Dévoiler ce qui est caché n'est pas n'est pas une mince affaire. Le camouflage est tout un art. Tant chez les plantes comme les animaux, nos si proches. Dévoiler, c'est aussi prendre un risque: celui de se tromper par exemple ou rendre le sujet voilé tout à coup vulnérable. Mais laissons là cette réflexion et revenons à nos masques.
Ils sont devenus obligatoires: ça énerve! Mais ils nous protègent quand même un peu contre le coronavirus, non? Et peut-être encore mieux si nous les portons correctement. Bien sûr, ils occultent une partie de notre anatomie, mais ne nous invisibilisent pas, quand même!

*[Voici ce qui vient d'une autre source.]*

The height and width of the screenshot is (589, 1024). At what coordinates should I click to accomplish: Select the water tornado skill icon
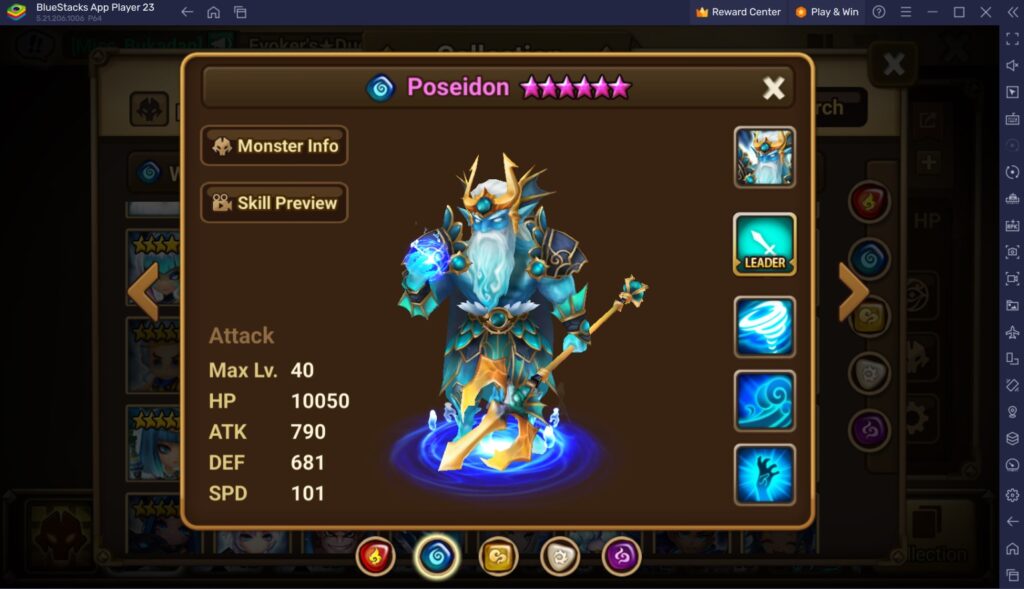pyautogui.click(x=764, y=326)
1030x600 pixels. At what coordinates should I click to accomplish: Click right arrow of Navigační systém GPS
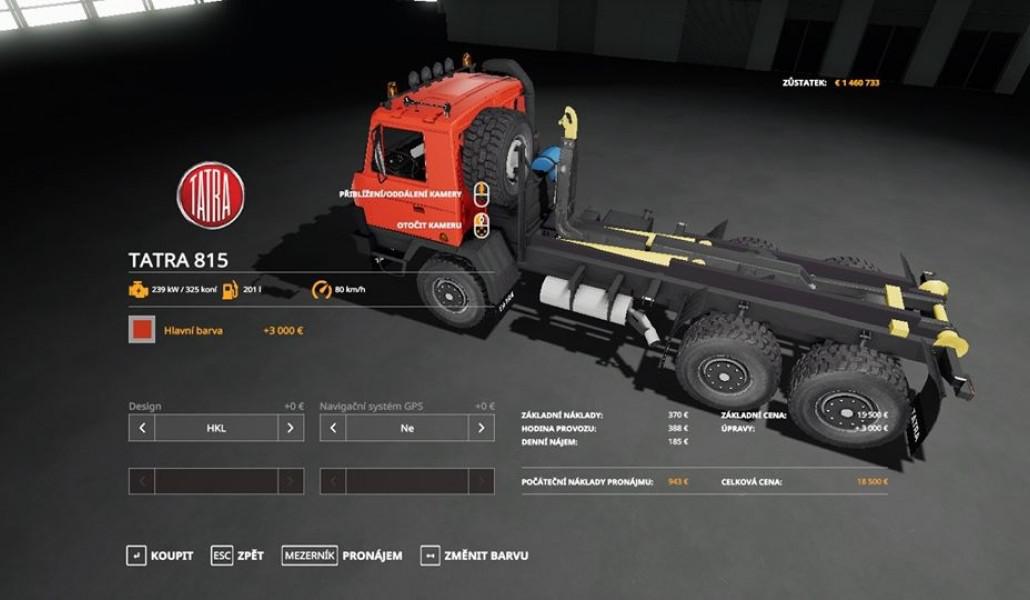(x=482, y=428)
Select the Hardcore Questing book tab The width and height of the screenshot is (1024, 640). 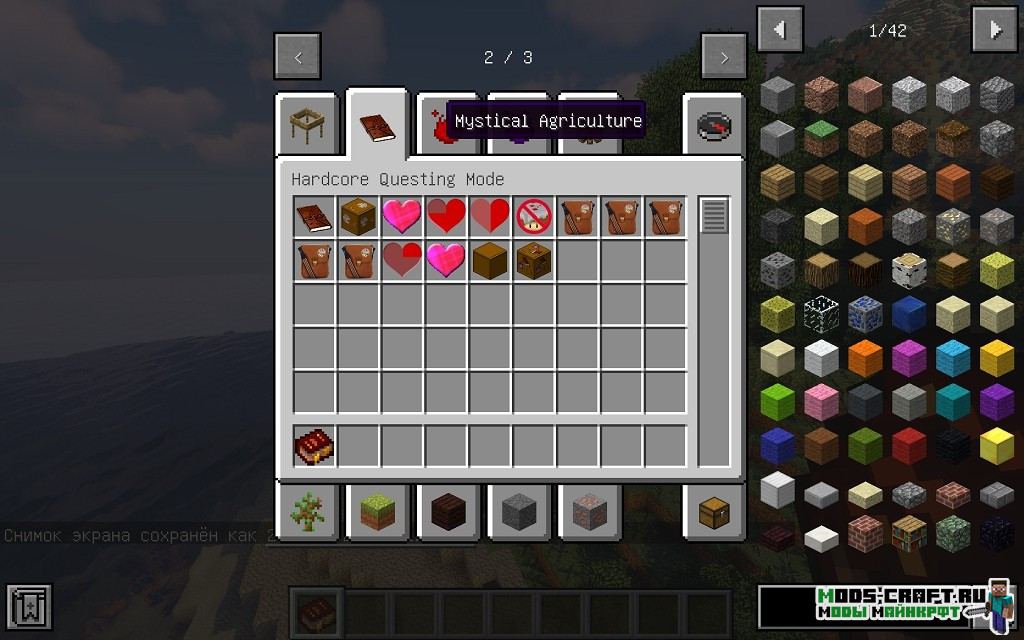pos(377,126)
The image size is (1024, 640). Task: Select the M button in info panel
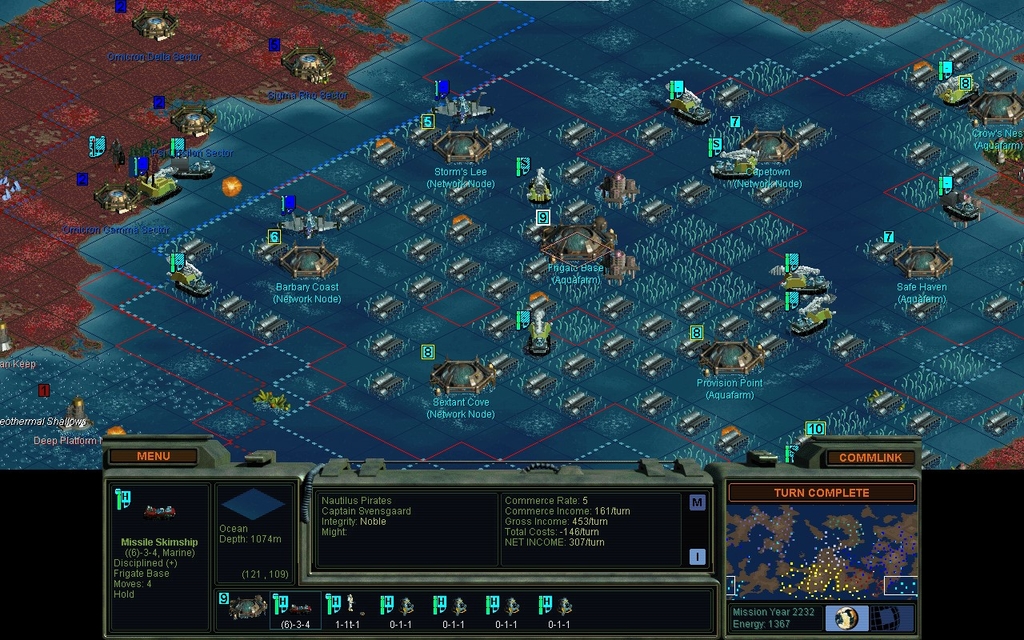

Il nous reste d'ailleurs - comme compagnons - le geste et la parole pour nous identifier, non ? Et puis, nous cesserons un jour de les porter...et remiserons certains pour le carnaval ou la fête; patience donc!
Je félicite les autrices pour leur bel effort d'ouverture sur le monde. Je désire pour elles succès et grande diffusion de leur livre.
Et que se multiplie le nombre de personnes restées optimistes et créatrices, malgré tout, en ce temps triste si difficile.